Evaluate the Stage vs. House Mix
When singing live onstage, keep in mind that what you hear onstage and what the audience hears can be completely different. If you feel like your vocals are getting lost in the mix, try to step off the stage if possible (a good time to get crowd interaction points!), and see how it sounds out front. Of course, this isn’t possible on big arena and festival stages, but it works fine at small venues, especially if you have a wireless microphone system (check out Carvin Audio’s UX1200 wireless system). If you have problems hearing yourself while the front row is getting blasted with vocals, signal to the soundman that you would like more of your vocals in your monitor. Also, if you want less of the other instruments in your monitor mix, as they will interfere with how clearly you hear your vocals, specify what you need changed during a break between songs. Ultimately, the house mix is the job of the soundman, but you do have control over what you want to hear onstage. The soundman only knows you want something changed if you tell him.

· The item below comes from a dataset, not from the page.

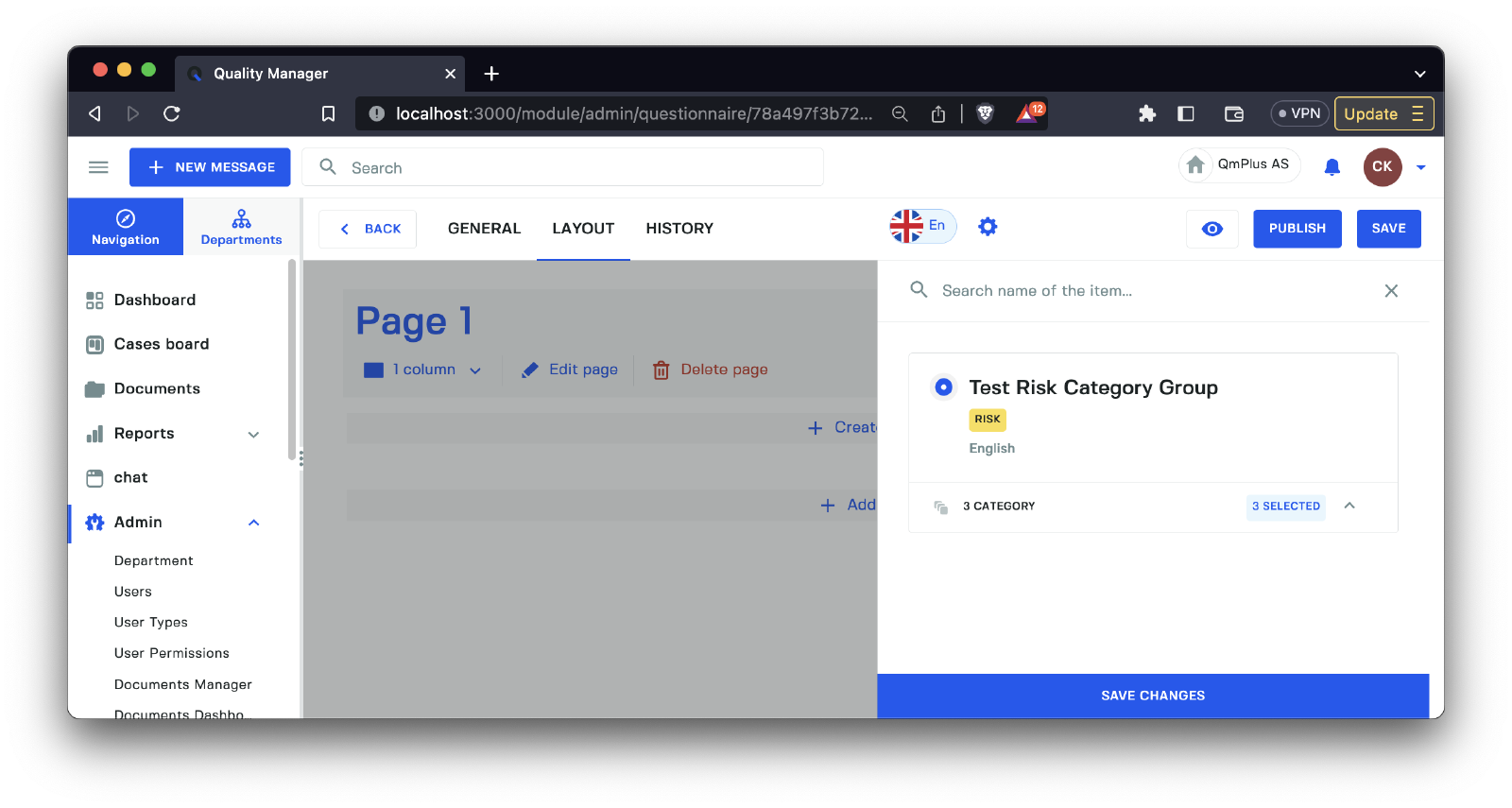
Task: Expand the Reports sidebar menu
Action: pyautogui.click(x=253, y=434)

Make Sure Your Monitors are Working with You
While guitarists and bassists may be able to get away with not being able to hear themselves optimally, due to muscle memory and the ability to adjust EQ settings on their amps on the fly, singers are often a different story as hearing the pitch and nuance of one’s voice are essential to be able to sing accurately. When choosing a spot to stand onstage, make sure that the monitoring system is adequate and that you stand close enough to the monitors. Vocalists usually need more monitor wedges than other members of the band, so ask if you can move them, if they are part of a house system, where you need them. Of course, the quality of the monitoring system matters, as with any other pro audio equipment, and if a venue has a sub-par monitoring situation you will have to adapt to it.

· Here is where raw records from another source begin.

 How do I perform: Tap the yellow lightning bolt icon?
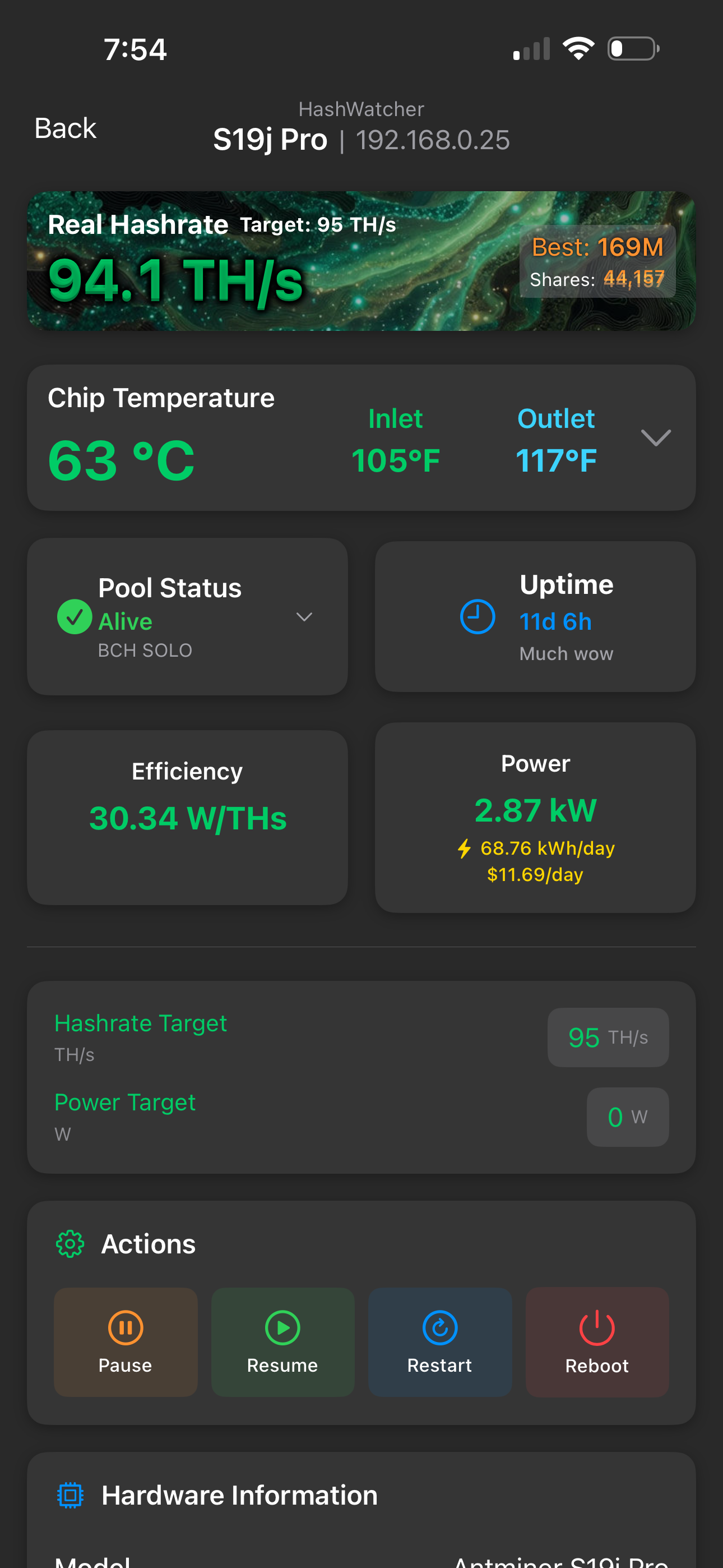[x=465, y=848]
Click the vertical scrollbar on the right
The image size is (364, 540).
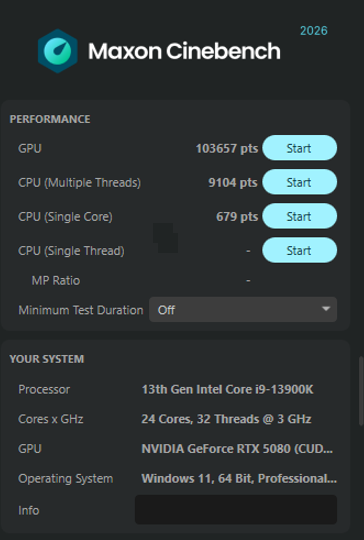click(361, 391)
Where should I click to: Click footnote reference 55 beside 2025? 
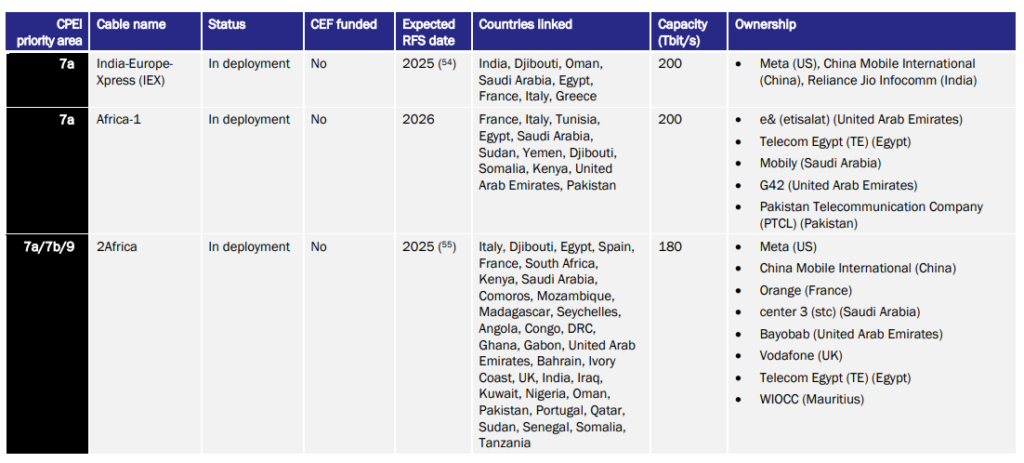[x=447, y=248]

Carvin Audio’s TRX12N is an ideal solution for vocals with its compact size and high power handling. Its thirty degree tilt design and minimal stage footprint projects your vocals even in tight spaces onstage.
Consider In-Ear Monitors
In-ear monitors can be a dream come true for vocalists. While useful for all band members, as they reduce the need to be tethered to one spot onstage, vocalists especially benefit from the crystal-clear, high fidelity monitoring of their voice, unhindered by onstage monitors or excessive clashing with other instruments, working as ear plugs letting you set your volume. It’s no wonder that in-ear monitors are the go-to system for seasoned professionals. They may look a little pricey, but not so pricey when compared to a power amp and a floor monitor. It’s an investment that will ensure a new level of vocal performance.
If you can’t hear yourself sing live, do not alter your vocal technique or overcompensate by shouting and letting your dynamics suffer. As an acoustic instrument, the human voice naturally cannot compete on its own with loud guitars, bass, and drums, so it’s essential to use the pro audio tools at your disposal to your benefit.